By Dustin Brown
On the eve of a tour of New York City by the U.S. Olympic Committee, the city’s Olympic organizers are touting the choice of Beijing for the 2008 Games as a boost to local chances of hosting the event four years later.
Members of the United States Olympic Committee are slated to visit New York on July 31 and Aug. 1, where they will evaluate the proposal to host the 2012 Summer Olympics submitted by NYC 2012, the organization authorized by Mayor Rudy Giuliani to bid for the event.
“We’re going to show them in two days a vision of what New York will look like in 2012 if we were selected to host the Games for that year,” said NYC 2012 President Daniel Doctoroff.
In the Olympic bid that NYC 2012 publicly released last month, the organization detailed a plan that would place much of the Olympic activity in Queens — with events held at such venues as Astoria Park and Flushing Meadows Corona Park, both of which would undergo extensive development to accommodate the Games.
The hallmark of the proposal is the Olympic “X,” a transport system consisting of trains running along an east-west axis and ferries running north-south that would be centered at Queens West development project in Hunter’s Point — the proposed site of the Olympic Village.

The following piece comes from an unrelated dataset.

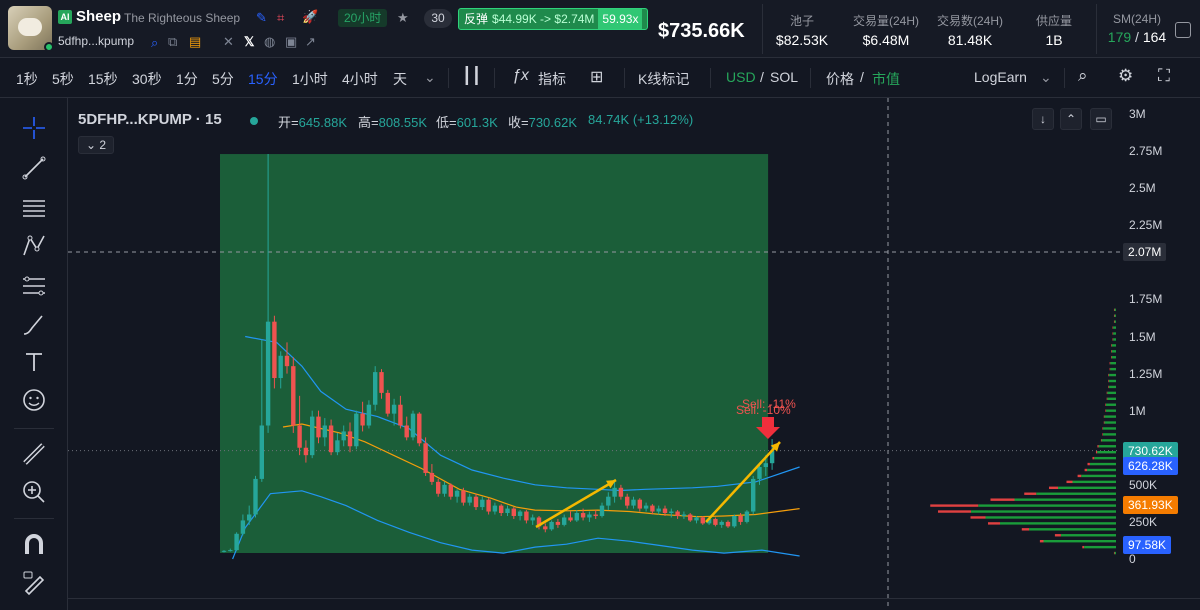 This screenshot has height=610, width=1200. Describe the element at coordinates (195, 42) in the screenshot. I see `doc-icon: ▤` at that location.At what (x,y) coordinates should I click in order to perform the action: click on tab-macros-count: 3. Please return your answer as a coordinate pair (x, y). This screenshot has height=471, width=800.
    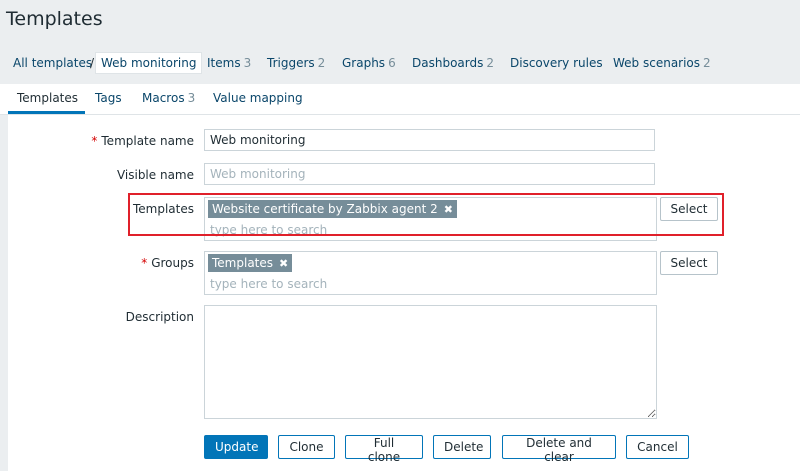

“We will visit 36 of the 40 venues, we’ll ride the rail system, we will test the ferry system, we will expose them to non-sports elements of New York so they get a real taste and feel of everything New York has to offer beyond simply sports and venues,” Doctoroff said of the USOC visit.
The International Olympic Committee voted to hold the 2008 Summer Olympic Games in Beijing, the Chinese capital, by an overwhelming margin ahead of Toronto, Paris, Istanbul and Osaka.
The choice of Toronto for 2008 would have been seen as a major blow to New York’s chances of hosting the Games four years later.
“Obviously it’s a positive in that it was highly unlikely that the Games would go to North America two times in a row,” Doctoroff said.
Toronto came in a distant second place behind Beijing — earning fewer than half the ballots for the Chinese capital — when the International Olympic Committee cast its vote in Moscow July 13.
The USOC chooses one American city to act as the country’s contender to host the Olympics in any given year. In order to be considered for the 2012 Games, New York must be chosen by the USOC ahead of Dallas, Houston, Los Angeles, San Francisco, Tampa, Cincinnati and Washington, D.C.
The USOC is expected to pare down the list of American contenders before the 2002 Winter Olympics in Salt Lake City and will choose the candidate city in the fall of 2002. The International Olympic Committee will select the host of the 2012 Games in fall of 2005.
No American cities were in contention for the 2008 Games because the United States Olympic Committee chose to sit out the bid process following the recent 1996 Summer Olympics in Atlanta.
The USOC’s decision pushed back by four years the efforts of NYC 2012, which was originally founded to bid for the 2008 Games.
Doctoroff said the 2002 Salt Lake City games will not affect New York’s chances in 2012 because the winter competition is “on just a very different track.”
“Really there are only three regions in the world that are capable of hosting a Winter Olympics — Europe, North America and then from time to time Japan,” Doctoroff said.